Giona è ingoiato da un gran pesce, dentro di cui egli sta per tre dì, e tre notti; ed ivi fa orazione al Signore, il quale fa, ch'ei sia renduto alla terra.

1E il Signore avea preparato un gran pesce, affinchè questo ingoiasse Giona: e Giona stette nel ventre del pesce tre dì, e tre notti.
2E dal ventre del pesce Giona ricorse al Signore Dio suo;
3E disse: Nella mia tribolazione ho alzata la mia voce al Signore, ed egli mi ha esaudito: dal seno del sepolcro ho gridato, e tu hai esaudita la mia voce.
4E tu mi hai gettato nel profondo, nell'abisso del mare, e le acque mi circondarono; tutti i tuoi gorghi, e tutti i tuoi flutti mi han ricoperto.

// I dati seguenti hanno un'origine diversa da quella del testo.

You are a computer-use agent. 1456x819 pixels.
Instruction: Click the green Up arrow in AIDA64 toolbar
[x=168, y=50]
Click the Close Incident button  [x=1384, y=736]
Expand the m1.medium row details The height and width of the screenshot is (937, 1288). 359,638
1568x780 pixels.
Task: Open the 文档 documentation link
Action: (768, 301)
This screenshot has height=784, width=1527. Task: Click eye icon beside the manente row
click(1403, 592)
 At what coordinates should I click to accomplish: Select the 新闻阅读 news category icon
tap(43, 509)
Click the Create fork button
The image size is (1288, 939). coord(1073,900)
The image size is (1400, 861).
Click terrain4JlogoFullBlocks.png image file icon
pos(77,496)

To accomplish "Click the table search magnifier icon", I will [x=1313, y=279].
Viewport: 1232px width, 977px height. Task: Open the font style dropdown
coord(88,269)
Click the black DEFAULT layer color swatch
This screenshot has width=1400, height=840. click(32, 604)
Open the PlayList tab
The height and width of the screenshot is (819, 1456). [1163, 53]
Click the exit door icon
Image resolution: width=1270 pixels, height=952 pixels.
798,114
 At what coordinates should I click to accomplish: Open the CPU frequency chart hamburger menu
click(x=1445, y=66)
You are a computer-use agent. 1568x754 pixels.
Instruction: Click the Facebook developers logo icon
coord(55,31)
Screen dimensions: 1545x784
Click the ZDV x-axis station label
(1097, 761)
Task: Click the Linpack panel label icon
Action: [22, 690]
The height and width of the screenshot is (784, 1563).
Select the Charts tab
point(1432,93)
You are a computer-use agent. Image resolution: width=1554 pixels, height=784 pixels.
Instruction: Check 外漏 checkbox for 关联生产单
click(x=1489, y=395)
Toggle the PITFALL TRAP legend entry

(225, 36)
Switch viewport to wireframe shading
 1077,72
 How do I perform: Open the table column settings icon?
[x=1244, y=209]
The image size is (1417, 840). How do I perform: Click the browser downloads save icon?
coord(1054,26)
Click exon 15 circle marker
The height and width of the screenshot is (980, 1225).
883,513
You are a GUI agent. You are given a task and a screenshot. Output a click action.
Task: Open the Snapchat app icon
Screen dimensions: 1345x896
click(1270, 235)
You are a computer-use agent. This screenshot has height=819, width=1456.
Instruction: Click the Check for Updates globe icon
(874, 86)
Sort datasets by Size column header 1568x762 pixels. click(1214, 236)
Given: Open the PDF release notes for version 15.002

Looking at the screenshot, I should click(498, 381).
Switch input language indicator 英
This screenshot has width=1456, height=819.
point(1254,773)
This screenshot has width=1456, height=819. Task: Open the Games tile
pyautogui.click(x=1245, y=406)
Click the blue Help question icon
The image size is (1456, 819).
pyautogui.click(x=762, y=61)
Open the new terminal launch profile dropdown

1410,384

5E io dissi: Sono stato gettato lungi dal guardo degli occhi tuoi: con tutto ciò io vedrò di bel nuovo il tuo tempio santo.
6Mi han circondato fino all'anima le acque; l'abisso mi ha serrato, il pelago ha sepolto il mio capo.
7Sono sceso sino ai fondamenti delle montagne: le sbarre della terra mi hanno rinchiuso per sempre; ma tu dalla corruzione trarrai la mia vita, o Signore Dio mio.
8Nelle angustie dell'anima mia mi son ricordato del Signore, per rivolgere la mia orazione a te, al tuo tempio santo.
9Coloro, che inutilmente rispettano le vanità, abbandonano la loro misericordia.
10Ma io la voce di laude offerirò a te in sacrifizio: renderò al Signore tutti i voto fatti per la mia salvazione.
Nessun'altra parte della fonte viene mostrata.